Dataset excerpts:
--- START ---

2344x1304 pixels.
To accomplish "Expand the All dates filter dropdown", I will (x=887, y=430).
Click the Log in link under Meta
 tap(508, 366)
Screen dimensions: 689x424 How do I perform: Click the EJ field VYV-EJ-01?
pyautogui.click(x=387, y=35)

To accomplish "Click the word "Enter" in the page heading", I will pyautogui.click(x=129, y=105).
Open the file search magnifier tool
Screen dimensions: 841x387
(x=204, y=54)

--- END ---

→ Exercise description
Each record above should be reproduced in full, exactly as it stands.

→ Your solution
2344x1304 pixels.
To accomplish "Expand the All dates filter dropdown", I will (x=887, y=430).
Click the Log in link under Meta
 tap(508, 366)
Screen dimensions: 689x424 How do I perform: Click the EJ field VYV-EJ-01?
pyautogui.click(x=387, y=35)

To accomplish "Click the word "Enter" in the page heading", I will pyautogui.click(x=129, y=105).
Open the file search magnifier tool
Screen dimensions: 841x387
(x=204, y=54)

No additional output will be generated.